House, Senate pass measures keeping government open
Despite complaints from House Democrats that they were being shut out of the budget process, Wednesday night the House passed two continuing resolutions-one to keep the government operating through Jan. 31, the other to serve as a vehicle for the fiscal 2003 omnibus appropriations package.
The Senate Thursday, by voice vote, joined the House in approving the CR keeping agencies open through the end of the month. The other CR will be taken up next week, when Senate Appropriations Committee Chairman Ted Stevens, R-Alaska, is expected to amend it with the contents of the 11 remaining 2003 spending bills.
Stevens has tentatively scheduled a markup for Friday on the new bills, but if the Senate fails to organize by then, the markup will be delayed until next week.
Before the House's action, Democrats had threatened there would be "hell raised on the floor" because of a decision by the Rules Committee that they said prevented them from offering substantive alternatives to the CRs and likely the omnibus package once it is completed.

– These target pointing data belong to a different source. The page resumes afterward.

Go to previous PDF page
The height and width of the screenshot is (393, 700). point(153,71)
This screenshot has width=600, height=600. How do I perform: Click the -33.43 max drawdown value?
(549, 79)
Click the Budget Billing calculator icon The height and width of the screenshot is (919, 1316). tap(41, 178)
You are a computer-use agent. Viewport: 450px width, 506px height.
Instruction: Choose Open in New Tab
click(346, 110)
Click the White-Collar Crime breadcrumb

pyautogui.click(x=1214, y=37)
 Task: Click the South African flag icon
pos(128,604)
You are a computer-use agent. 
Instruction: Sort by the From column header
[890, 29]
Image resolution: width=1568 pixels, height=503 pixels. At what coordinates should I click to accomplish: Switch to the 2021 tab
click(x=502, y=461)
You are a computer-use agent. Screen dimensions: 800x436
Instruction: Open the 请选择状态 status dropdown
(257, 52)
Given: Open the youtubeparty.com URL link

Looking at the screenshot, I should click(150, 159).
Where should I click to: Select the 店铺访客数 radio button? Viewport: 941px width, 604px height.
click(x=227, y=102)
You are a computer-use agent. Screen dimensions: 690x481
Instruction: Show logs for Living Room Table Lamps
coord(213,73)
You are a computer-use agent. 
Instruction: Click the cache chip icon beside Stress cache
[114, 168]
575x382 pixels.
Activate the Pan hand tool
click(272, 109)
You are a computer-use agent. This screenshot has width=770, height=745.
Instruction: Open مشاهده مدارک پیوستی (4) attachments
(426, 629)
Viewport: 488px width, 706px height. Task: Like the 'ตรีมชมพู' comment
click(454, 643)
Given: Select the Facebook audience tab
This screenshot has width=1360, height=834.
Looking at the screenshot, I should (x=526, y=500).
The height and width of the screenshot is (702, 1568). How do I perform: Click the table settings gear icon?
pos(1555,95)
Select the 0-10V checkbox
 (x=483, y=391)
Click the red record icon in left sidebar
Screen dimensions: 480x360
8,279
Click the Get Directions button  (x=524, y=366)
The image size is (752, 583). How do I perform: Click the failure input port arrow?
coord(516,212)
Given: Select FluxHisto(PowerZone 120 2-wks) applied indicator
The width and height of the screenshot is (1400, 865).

House Appropriations ranking member David Obey, D-Wis., said Democrats were hoping to offer an amendment that would provide $2.5 billion in homeland security funds and other elements of a contingency package included in last summer's fiscal 2002 supplemental but not signed into law by President Bush.
"We don't expect to win, but we do expect to be afforded the opportunity" to offer alternatives, Obey said Wednesday. Characterizing the rules process as similar to those employed by a "Soviet-style Congress," Obey said GOP leaders are "rigging the process" so there is only one possible outcome and vowed to protest using various parliamentary delaying tactics. Obey also complained that the strategy to complete 2003 appropriations prevents the House from taking an up-or-down vote on domestic appropriations issues.